2. To the extent that an insurer's records of its in-force policies, contracts, and account owners are available electronically, an insurer shall perform the comparison required by subsection 1 of this section using such electronic records. To the extent that an insurer's records of its in-force policies, contracts, and account owners are not available electronically, an insurer shall perform the comparison required by subsection 1 of this section using the records most easily accessible by the insurer.
3. In the event an insurer is unable to confirm the death of a person following a Death Master File match and completion of the good-faith efforts described in subsection 1 of this section, an insurer may consider such policy, contract, or retired asset account to be in force according to its terms.

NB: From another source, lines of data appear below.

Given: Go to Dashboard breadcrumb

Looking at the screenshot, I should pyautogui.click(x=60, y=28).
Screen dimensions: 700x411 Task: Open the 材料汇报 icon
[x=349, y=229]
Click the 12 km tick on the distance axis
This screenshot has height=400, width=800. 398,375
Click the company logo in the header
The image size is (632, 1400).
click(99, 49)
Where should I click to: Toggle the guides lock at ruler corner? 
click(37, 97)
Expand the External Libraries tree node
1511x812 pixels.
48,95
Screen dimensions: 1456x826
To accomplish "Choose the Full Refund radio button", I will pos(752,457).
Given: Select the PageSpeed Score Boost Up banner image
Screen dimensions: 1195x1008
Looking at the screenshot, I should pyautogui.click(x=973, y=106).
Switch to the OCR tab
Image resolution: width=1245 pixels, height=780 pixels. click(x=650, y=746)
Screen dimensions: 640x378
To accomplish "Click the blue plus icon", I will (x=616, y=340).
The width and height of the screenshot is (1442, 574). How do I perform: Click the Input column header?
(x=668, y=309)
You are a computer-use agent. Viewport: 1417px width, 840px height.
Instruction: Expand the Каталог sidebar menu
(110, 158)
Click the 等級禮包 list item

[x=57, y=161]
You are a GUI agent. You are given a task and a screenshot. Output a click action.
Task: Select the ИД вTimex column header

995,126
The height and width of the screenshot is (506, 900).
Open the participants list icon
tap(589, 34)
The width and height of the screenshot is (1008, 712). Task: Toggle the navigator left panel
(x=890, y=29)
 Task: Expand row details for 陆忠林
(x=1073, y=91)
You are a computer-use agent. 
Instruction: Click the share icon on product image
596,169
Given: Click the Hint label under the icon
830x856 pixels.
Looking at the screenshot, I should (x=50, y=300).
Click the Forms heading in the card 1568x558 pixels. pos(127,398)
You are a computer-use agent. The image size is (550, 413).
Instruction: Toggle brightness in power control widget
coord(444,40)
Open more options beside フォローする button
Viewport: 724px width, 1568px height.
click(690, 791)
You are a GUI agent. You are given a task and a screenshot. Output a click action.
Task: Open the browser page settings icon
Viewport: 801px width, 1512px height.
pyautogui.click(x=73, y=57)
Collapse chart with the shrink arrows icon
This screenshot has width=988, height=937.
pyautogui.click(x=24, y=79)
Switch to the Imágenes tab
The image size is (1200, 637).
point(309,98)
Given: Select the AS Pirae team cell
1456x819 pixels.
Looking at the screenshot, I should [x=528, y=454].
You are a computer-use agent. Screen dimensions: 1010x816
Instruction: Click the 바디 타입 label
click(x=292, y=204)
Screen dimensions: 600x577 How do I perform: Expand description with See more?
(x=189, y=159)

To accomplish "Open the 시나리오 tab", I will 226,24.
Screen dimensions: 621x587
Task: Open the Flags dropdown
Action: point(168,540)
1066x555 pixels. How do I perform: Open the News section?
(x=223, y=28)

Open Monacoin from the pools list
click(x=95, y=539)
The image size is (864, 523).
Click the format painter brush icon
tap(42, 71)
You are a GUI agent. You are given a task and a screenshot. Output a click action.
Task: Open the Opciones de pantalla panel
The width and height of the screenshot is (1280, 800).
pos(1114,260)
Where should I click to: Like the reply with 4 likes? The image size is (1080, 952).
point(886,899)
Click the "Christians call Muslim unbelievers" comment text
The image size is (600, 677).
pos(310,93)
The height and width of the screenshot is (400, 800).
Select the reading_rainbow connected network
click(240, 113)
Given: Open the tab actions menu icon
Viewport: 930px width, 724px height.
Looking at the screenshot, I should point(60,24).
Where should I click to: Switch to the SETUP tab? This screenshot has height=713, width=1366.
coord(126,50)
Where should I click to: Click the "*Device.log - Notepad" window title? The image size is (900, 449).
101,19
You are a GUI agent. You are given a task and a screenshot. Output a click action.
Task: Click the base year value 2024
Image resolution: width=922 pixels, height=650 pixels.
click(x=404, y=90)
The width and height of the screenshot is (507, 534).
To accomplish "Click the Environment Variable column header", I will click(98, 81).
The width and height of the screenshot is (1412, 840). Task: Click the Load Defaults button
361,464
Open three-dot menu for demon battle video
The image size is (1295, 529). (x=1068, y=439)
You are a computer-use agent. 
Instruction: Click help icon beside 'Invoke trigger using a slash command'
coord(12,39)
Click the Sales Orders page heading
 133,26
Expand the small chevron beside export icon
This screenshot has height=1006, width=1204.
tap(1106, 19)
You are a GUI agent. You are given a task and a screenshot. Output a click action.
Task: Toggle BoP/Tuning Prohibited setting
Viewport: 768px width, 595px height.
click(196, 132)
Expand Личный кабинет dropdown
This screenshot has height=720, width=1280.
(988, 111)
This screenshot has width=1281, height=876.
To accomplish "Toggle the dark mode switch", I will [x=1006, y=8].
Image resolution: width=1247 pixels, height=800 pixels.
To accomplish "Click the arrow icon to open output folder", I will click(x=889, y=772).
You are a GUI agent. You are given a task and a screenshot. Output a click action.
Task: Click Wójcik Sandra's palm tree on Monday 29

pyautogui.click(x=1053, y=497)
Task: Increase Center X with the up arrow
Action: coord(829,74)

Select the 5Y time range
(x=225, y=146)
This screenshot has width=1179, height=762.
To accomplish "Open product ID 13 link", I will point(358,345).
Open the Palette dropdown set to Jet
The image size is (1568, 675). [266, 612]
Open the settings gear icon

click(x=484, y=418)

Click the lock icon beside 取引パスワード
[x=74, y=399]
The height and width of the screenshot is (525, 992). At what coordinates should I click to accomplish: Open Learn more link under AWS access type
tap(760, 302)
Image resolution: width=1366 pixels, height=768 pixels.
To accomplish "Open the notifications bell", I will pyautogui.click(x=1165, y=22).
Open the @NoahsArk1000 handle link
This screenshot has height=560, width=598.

4. With respect to group life insurance, the insurer is required to confirm the possible death of an insured or certificate holder only if the insurer has agreed to provide record- keeping services.
5. To the extent permitted by law, the insurer may disclose the minimum necessary personal information about the insured or beneficiary to a person whom the insurer reasonably believes may be able to assist the insurer to locate the beneficiary or a person otherwise entitled to payment of the claims proceeds.
6. An insurer or its service provider shall not charge any beneficiary or other authorized representative for any fees or costs associated with a Death Master File search or verification of a Death Master File match conducted in accordance with this section.
7. The benefits from a policy, contract, or retained asset account, plus any applicable accrued contractual interest, shall first be payable to the designated beneficiaries or owners, or in the event such beneficiaries or owners cannot be found shall escheat to the state as unclaimed property under section 447.510.
8. The director may promulgate rules and regulations as may be reasonably necessary to implement the provisions of sections 376.2050 to 376.2053. Any rule or portion of a rule, as that term is defined in section 536.010, that is created under the authority delegated in this section shall become effective only if it complies with and is subject to all of the provisions of chapter 536 and, if applicable, section 536.028. This section and chapter 536 are nonseverable, and if any of the powers vested with the general assembly pursuant to chapter 536 to review, to delay the effective date, or to disapprove and annul a rule are subsequently held unconstitutional, then the grant of rulemaking authority and any rule proposed or adopted after August 28, 2016, shall be invalid and void.
9. The failure to meet any requirements of sections 376.2050 to 376.2053 with such frequency as to constitute a general business practice shall constitute an unfair trade practice under the provisions of sections 375.930 to 375.948. Nothing in sections 376.2050 to 376.2053 shall be construed to create or imply a private cause of action for a violation of sections 376.2050 to 376.2053.
10. Nothing in sections 376.2050 to 376.2053 limits an insurer from requiring compliance with the terms and conditions of the policy or contract relative to filing and payment of claims.
11. The director may exempt an insurer from the comparison required by subsection 1 of this section if the insurer demonstrates to the director's satisfaction that compliance would result in undue hardship to the insurer.